Records for the task:

################

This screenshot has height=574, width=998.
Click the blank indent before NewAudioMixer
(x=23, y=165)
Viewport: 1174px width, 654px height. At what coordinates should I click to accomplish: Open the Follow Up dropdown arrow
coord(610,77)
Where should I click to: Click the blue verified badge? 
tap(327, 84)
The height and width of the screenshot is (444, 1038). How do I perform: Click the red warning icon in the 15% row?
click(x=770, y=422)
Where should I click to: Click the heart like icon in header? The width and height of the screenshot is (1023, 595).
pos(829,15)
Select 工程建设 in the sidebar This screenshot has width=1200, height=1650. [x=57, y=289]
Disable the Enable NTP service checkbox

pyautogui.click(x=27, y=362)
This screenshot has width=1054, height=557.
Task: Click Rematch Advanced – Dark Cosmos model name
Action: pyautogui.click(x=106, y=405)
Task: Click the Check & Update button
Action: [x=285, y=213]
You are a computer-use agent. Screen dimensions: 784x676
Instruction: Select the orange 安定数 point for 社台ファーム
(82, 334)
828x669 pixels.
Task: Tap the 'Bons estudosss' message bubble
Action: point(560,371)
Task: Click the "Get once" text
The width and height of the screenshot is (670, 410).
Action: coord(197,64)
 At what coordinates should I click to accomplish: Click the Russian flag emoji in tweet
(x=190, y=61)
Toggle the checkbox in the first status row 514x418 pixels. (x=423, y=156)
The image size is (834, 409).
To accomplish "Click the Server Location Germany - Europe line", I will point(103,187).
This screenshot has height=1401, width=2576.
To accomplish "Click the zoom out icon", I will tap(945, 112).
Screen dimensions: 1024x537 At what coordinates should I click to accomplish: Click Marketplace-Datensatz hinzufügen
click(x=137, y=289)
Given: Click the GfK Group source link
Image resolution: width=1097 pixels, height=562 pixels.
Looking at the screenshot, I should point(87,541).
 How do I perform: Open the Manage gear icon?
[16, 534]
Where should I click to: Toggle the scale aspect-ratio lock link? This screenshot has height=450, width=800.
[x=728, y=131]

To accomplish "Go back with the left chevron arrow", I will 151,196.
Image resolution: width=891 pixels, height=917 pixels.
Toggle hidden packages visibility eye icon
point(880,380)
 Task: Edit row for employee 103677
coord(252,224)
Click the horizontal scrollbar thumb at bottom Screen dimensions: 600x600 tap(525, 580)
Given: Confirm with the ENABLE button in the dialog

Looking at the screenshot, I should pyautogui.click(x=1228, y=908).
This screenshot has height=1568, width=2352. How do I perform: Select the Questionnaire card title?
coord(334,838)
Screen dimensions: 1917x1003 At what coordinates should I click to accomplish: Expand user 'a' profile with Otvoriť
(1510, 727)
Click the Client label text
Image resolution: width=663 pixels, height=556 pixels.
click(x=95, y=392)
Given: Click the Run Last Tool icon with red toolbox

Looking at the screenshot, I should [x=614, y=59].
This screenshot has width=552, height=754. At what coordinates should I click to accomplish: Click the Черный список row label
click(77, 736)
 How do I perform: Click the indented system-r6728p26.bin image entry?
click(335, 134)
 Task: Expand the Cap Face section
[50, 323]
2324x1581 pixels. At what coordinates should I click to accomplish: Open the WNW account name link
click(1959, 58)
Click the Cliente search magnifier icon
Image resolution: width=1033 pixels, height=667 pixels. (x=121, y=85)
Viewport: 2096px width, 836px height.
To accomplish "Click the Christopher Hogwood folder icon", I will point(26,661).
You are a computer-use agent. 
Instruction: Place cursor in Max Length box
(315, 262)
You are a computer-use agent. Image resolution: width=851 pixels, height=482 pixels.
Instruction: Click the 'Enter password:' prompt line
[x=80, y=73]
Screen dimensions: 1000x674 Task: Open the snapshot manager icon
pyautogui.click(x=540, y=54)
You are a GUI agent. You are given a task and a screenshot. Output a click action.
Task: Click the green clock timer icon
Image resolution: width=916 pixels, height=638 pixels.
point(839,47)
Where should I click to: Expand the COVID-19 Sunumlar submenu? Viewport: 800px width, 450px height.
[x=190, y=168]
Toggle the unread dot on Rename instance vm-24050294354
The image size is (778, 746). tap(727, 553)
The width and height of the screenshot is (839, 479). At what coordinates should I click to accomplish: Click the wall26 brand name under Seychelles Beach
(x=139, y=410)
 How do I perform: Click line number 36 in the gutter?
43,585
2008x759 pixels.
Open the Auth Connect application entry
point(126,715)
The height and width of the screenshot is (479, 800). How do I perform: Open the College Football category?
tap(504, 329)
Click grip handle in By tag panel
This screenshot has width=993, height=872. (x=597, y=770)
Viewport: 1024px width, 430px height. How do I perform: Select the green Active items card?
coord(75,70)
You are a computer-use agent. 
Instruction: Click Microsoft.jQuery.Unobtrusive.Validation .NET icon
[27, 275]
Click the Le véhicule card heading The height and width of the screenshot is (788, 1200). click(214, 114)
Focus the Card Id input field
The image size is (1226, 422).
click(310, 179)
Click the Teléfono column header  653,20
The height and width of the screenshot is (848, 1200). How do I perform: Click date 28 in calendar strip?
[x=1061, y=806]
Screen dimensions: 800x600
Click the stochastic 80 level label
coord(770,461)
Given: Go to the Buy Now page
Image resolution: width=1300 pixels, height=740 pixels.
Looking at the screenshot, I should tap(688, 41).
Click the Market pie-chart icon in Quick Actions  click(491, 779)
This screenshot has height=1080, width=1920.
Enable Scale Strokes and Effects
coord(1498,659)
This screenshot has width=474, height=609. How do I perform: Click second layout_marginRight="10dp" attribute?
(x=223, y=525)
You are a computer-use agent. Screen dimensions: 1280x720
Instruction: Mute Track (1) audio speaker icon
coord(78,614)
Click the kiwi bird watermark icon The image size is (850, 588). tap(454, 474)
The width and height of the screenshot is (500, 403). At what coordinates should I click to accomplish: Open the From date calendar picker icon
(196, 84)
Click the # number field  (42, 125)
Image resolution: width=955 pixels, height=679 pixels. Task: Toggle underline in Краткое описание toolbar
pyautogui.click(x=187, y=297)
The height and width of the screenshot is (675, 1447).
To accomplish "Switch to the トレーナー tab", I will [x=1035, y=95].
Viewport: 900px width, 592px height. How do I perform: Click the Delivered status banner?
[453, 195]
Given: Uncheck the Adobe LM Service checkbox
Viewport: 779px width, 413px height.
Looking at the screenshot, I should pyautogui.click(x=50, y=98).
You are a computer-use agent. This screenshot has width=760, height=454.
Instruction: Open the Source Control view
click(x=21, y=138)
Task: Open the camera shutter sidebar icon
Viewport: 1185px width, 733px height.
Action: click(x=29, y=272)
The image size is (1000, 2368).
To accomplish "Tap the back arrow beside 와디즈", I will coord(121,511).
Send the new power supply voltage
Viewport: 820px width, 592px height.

################

How to complete this task:
Look through the records for the string "back". Copy every line that has it.

Exercise result:
To accomplish "Go back with the left chevron arrow", I will 151,196.
To accomplish "Tap the back arrow beside 와디즈", I will coord(121,511).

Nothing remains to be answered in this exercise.